Task statement:
Render the material below as a numbered list. Start at the line that contains "Customise Settings (801, 2514)", end at the line that contains "カタビーチ (29, 917)", include both of those lines, and leave out any blank lines.

begin

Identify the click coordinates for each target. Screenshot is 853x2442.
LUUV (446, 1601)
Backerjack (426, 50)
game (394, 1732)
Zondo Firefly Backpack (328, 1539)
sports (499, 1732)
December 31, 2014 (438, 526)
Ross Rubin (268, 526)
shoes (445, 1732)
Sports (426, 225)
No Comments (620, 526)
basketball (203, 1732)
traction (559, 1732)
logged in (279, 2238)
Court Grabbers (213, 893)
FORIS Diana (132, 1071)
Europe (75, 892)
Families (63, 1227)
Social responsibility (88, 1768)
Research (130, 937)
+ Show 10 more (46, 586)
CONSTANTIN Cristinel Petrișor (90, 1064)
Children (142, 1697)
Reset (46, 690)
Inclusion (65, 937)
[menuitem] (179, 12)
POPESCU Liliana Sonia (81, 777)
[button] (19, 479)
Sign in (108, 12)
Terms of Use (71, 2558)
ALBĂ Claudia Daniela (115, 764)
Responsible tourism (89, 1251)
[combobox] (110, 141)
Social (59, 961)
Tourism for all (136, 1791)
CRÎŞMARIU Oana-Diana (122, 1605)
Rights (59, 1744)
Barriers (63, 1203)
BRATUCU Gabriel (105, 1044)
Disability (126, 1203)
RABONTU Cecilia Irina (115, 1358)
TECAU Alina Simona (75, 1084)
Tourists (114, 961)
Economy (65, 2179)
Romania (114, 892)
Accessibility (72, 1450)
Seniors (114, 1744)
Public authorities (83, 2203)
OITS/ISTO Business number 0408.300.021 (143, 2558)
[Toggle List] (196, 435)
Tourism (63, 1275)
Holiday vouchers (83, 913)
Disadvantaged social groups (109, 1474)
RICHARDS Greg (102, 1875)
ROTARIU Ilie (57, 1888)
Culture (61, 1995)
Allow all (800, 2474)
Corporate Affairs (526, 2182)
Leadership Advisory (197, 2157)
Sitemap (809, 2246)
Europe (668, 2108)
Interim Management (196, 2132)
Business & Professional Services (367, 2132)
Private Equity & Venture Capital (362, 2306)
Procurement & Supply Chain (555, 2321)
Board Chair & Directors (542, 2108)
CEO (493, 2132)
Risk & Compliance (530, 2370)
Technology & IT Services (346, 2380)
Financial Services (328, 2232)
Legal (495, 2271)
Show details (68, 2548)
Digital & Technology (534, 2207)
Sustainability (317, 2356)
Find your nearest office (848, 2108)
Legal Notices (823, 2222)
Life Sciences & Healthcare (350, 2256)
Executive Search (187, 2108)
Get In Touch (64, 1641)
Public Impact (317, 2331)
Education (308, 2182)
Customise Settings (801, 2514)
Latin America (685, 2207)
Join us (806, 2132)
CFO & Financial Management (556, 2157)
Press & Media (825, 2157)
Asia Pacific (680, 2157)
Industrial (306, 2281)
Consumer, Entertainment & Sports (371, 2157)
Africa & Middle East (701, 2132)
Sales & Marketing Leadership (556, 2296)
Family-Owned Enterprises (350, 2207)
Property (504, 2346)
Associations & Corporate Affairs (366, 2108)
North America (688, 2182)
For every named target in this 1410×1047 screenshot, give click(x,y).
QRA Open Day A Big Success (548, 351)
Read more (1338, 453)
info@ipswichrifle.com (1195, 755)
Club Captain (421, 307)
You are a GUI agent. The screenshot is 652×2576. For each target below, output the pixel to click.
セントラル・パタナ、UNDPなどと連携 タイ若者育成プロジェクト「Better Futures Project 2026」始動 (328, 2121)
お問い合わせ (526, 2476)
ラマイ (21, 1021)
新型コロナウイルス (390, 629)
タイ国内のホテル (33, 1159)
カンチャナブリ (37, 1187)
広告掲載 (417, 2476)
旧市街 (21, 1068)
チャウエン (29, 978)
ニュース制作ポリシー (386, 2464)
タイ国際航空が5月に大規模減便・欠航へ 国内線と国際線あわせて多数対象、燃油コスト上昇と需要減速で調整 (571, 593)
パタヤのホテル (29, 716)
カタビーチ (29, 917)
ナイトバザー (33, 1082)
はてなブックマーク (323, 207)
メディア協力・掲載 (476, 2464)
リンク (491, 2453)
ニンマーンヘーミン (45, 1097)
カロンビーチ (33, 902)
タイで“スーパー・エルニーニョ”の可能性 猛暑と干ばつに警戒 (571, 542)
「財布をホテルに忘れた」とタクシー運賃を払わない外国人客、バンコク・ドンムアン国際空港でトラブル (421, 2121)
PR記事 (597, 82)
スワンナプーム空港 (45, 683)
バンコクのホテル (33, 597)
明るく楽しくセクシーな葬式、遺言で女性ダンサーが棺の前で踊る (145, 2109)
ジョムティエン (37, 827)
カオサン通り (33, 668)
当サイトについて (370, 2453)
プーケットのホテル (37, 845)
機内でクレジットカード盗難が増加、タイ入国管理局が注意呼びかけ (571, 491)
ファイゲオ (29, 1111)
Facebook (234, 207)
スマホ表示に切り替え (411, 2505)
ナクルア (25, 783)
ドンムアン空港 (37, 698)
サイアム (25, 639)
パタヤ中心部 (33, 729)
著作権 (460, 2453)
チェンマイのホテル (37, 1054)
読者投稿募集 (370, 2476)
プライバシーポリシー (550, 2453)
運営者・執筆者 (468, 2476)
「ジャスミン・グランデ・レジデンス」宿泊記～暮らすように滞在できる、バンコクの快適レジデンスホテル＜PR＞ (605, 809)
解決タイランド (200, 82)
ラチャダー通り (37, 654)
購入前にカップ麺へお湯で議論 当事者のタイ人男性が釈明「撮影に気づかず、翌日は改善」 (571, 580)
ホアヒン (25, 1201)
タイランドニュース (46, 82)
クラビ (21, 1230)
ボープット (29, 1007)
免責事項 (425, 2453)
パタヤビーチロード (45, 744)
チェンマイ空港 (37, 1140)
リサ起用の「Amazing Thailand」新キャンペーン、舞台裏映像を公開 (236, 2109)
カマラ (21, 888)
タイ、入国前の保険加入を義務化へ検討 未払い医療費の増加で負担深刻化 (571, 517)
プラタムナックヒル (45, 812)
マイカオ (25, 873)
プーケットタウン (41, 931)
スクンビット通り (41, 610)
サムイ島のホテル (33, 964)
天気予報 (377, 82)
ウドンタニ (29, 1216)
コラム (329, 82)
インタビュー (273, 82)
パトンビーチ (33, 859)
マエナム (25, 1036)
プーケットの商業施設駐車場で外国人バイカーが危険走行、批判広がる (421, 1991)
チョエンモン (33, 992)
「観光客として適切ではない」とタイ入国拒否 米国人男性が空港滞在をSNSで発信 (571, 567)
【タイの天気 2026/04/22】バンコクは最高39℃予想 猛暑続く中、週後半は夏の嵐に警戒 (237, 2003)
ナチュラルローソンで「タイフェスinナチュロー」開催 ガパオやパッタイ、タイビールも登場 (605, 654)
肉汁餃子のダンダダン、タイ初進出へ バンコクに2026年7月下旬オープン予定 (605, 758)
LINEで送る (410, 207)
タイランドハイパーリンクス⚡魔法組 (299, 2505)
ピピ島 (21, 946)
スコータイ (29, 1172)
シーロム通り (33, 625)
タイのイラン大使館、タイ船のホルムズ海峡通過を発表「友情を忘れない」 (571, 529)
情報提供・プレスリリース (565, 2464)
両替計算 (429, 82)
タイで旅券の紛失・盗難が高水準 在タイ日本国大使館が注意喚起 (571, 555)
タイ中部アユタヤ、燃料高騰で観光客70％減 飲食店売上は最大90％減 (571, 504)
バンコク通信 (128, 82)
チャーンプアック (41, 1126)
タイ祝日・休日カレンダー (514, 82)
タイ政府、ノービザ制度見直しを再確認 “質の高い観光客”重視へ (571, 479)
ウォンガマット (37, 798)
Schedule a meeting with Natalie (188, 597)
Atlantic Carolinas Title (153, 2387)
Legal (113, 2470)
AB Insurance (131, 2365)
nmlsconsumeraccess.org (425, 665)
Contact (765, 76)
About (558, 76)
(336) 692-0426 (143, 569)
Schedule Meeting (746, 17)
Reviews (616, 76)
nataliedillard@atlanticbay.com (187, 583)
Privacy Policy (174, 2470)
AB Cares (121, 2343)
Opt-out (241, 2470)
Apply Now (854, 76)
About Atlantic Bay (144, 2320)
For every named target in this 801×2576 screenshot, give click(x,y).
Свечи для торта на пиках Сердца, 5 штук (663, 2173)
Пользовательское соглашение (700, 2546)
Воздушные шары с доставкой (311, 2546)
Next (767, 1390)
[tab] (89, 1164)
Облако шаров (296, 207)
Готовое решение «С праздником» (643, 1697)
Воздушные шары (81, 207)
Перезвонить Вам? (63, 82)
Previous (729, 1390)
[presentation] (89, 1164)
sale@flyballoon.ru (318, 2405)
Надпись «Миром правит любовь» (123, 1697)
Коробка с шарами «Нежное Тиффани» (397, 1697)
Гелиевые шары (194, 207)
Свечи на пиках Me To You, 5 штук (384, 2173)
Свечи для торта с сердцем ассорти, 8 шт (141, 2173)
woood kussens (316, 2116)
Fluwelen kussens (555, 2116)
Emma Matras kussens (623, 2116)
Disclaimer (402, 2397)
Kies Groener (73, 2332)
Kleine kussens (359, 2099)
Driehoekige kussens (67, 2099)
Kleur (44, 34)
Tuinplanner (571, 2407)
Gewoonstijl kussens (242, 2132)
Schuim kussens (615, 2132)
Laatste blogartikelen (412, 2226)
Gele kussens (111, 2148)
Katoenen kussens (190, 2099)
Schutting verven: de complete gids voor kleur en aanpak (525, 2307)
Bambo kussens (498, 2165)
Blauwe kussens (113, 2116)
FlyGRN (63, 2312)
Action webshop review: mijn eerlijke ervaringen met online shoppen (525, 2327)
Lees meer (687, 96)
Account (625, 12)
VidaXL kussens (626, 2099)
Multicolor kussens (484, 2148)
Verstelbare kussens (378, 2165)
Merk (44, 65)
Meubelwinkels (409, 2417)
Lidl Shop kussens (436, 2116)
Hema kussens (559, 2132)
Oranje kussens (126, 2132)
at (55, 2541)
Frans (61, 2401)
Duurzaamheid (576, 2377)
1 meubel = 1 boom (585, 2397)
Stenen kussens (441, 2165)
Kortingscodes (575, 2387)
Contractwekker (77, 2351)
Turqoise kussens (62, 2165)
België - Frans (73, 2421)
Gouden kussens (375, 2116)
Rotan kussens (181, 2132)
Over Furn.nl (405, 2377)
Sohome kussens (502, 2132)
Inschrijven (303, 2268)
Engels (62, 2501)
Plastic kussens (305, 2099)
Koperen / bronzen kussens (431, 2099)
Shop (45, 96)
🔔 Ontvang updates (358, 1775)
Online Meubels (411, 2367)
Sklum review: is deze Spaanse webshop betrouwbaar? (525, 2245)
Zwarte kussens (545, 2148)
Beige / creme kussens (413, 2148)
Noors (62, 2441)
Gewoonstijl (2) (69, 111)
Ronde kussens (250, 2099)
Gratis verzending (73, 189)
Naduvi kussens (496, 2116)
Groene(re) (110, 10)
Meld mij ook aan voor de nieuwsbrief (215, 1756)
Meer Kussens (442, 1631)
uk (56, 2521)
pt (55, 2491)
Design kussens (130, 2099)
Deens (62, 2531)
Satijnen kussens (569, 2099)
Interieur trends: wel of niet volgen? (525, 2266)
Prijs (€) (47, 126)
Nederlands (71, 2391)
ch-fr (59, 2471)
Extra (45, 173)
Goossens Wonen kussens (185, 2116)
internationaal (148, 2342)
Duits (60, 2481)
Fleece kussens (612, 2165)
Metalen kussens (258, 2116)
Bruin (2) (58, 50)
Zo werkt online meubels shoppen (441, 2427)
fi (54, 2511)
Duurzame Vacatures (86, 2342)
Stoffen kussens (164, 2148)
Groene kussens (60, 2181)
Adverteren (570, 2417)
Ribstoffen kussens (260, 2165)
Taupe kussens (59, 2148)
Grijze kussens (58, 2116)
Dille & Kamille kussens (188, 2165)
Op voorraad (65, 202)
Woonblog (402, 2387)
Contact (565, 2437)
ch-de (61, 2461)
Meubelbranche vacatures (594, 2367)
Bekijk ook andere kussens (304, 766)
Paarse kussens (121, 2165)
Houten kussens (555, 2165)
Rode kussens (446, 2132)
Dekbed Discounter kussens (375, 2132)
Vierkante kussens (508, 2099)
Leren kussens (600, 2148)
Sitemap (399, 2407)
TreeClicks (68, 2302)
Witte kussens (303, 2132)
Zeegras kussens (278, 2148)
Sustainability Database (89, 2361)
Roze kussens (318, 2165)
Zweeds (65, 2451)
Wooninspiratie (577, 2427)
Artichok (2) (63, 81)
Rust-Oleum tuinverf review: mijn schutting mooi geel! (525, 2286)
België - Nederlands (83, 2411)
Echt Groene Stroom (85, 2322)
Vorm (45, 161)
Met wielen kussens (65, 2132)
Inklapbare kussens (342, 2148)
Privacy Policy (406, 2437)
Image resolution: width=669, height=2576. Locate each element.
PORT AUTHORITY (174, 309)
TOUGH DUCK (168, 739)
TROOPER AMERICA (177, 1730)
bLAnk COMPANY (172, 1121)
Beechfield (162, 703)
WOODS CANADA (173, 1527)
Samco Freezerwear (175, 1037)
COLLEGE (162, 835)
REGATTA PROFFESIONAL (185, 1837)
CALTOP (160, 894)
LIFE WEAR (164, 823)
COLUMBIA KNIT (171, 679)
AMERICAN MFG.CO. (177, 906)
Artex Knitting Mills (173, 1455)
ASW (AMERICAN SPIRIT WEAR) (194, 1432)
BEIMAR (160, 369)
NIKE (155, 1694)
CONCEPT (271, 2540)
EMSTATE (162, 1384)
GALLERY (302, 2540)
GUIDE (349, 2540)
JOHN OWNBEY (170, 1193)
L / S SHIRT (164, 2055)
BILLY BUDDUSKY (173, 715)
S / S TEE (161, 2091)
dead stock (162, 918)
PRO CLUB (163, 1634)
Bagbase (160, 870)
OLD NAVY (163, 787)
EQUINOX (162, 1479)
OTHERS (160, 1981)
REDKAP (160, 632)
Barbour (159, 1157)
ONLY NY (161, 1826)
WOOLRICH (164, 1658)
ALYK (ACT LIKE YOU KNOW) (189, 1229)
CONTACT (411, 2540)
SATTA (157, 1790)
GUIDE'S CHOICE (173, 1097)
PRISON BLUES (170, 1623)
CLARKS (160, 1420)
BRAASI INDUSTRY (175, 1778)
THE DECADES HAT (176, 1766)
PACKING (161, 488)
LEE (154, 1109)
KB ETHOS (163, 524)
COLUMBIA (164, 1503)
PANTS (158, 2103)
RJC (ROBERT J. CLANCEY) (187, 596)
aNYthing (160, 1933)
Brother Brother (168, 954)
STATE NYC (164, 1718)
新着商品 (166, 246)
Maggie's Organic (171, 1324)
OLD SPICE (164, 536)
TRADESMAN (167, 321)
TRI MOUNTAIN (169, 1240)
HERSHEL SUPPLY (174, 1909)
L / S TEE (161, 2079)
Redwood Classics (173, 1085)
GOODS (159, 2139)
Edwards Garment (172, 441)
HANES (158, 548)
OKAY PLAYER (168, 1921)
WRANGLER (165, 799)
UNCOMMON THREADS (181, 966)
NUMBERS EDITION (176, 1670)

end

Task answer:
1. Customise Settings (801, 2514)
2. Latin America (685, 2207)
3. Join us (806, 2132)
4. CFO & Financial Management (556, 2157)
5. Press & Media (825, 2157)
6. Asia Pacific (680, 2157)
7. Industrial (306, 2281)
8. Consumer, Entertainment & Sports (371, 2157)
9. Africa & Middle East (701, 2132)
10. Sales & Marketing Leadership (556, 2296)
11. Family-Owned Enterprises (350, 2207)
12. Property (504, 2346)
13. Associations & Corporate Affairs (366, 2108)
14. North America (688, 2182)
15. For every named target in this 1410×1047 screenshot, give click(x,y).
16. QRA Open Day A Big Success (548, 351)
17. Read more (1338, 453)
18. info@ipswichrifle.com (1195, 755)
19. Club Captain (421, 307)
20. You are a GUI agent. The screenshot is 652×2576. For each target below, output the pixel to click.
21. セントラル・パタナ、UNDPなどと連携 タイ若者育成プロジェクト「Better Futures Project 2026」始動 (328, 2121)
22. お問い合わせ (526, 2476)
23. ラマイ (21, 1021)
24. 新型コロナウイルス (390, 629)
25. タイ国内のホテル (33, 1159)
26. カンチャナブリ (37, 1187)
27. 広告掲載 (417, 2476)
28. 旧市街 (21, 1068)
29. チャウエン (29, 978)
30. ニュース制作ポリシー (386, 2464)
31. タイ国際航空が5月に大規模減便・欠航へ 国内線と国際線あわせて多数対象、燃油コスト上昇と需要減速で調整 (571, 593)
32. パタヤのホテル (29, 716)
33. カタビーチ (29, 917)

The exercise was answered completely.